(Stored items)
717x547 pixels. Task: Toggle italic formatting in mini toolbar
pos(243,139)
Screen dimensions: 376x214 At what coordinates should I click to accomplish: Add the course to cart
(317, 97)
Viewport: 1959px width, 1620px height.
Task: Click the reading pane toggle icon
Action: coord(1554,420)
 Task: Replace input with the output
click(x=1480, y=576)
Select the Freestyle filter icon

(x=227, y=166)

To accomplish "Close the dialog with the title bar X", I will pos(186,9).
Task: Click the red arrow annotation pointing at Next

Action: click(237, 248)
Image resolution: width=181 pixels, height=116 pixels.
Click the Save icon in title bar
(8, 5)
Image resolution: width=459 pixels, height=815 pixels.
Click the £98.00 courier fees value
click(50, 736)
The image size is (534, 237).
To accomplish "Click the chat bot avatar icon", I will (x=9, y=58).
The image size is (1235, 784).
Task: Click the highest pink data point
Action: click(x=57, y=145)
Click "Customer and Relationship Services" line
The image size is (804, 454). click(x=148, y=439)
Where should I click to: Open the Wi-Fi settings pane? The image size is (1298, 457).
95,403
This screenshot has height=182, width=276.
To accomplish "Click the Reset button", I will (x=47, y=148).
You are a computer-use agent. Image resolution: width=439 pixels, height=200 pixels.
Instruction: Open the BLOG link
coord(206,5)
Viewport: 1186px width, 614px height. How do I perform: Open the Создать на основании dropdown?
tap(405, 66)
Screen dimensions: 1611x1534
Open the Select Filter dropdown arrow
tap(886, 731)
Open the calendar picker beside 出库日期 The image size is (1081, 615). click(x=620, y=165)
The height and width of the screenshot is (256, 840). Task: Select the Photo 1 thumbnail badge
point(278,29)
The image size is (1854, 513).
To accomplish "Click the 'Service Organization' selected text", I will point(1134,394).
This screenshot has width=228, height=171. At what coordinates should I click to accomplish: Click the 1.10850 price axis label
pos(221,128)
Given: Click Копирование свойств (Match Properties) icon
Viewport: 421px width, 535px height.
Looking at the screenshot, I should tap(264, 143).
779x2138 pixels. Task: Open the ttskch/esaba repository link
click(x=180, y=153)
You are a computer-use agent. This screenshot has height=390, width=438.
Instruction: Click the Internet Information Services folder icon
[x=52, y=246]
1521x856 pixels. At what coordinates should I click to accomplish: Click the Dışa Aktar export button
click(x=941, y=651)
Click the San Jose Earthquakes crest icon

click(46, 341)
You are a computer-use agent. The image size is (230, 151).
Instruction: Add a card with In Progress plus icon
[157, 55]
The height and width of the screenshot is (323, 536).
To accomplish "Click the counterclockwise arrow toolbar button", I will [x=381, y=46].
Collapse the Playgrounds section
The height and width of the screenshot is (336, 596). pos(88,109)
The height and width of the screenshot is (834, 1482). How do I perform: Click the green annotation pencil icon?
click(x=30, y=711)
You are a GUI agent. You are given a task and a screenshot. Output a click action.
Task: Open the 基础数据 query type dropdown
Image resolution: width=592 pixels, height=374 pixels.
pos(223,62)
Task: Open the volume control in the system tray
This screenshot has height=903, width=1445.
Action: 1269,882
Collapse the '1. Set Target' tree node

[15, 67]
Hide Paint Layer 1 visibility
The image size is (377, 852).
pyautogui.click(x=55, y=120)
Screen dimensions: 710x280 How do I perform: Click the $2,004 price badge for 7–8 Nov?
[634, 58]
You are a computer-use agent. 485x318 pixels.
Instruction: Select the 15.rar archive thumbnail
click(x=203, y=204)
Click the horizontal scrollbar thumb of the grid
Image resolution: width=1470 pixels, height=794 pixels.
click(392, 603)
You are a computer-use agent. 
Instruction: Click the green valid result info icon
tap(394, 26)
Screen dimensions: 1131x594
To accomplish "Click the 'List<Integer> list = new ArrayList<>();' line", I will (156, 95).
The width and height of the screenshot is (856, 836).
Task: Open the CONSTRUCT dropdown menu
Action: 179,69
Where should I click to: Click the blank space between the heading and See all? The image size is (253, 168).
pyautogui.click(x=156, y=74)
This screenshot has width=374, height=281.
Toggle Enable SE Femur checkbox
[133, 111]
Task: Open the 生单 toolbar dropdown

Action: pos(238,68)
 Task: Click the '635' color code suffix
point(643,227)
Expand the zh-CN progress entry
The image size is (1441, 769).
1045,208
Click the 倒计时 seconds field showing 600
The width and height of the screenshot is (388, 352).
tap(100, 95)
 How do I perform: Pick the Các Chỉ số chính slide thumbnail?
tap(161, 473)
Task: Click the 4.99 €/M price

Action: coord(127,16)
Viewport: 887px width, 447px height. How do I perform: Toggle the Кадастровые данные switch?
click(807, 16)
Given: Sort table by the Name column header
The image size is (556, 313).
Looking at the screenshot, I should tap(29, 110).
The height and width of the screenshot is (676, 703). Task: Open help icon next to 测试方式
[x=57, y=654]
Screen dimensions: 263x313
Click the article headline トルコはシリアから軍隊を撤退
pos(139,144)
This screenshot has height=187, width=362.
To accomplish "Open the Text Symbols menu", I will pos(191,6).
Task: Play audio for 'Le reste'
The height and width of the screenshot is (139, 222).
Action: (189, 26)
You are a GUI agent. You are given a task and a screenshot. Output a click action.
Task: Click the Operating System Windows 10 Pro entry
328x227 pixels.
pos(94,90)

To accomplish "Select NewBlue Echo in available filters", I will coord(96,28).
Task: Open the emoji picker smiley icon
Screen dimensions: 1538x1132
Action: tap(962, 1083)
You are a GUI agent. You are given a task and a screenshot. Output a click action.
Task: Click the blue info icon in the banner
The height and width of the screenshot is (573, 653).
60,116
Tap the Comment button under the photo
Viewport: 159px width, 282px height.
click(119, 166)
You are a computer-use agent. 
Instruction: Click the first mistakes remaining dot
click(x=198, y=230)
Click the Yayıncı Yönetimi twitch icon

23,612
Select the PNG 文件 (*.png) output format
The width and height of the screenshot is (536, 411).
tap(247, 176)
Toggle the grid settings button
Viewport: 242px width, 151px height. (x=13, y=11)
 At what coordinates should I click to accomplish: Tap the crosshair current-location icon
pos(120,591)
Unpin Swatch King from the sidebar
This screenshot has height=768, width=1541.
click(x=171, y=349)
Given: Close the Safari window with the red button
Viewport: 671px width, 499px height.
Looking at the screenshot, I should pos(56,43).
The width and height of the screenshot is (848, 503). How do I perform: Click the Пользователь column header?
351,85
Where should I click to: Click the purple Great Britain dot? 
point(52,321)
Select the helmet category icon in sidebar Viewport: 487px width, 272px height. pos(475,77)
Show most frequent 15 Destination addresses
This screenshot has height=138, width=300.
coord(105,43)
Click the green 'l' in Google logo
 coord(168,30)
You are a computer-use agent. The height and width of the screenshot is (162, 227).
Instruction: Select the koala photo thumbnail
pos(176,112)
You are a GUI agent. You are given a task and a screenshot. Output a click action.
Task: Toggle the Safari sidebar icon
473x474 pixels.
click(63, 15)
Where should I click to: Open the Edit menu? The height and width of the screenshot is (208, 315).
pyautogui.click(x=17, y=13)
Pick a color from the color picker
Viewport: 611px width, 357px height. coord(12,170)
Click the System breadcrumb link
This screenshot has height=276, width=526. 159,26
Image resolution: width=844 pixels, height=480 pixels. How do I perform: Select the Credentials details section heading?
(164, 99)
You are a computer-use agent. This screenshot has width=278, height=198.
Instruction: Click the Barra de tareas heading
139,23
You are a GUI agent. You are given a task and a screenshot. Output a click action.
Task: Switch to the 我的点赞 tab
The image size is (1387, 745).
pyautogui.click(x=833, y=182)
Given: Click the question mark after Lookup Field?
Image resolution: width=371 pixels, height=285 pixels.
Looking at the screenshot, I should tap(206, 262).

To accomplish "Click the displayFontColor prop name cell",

- _Required work_
Please report every line among the entries that includes "entry".

- _Written response_
Expand the zh-CN progress entry
Task: Click the Operating System Windows 10 Pro entry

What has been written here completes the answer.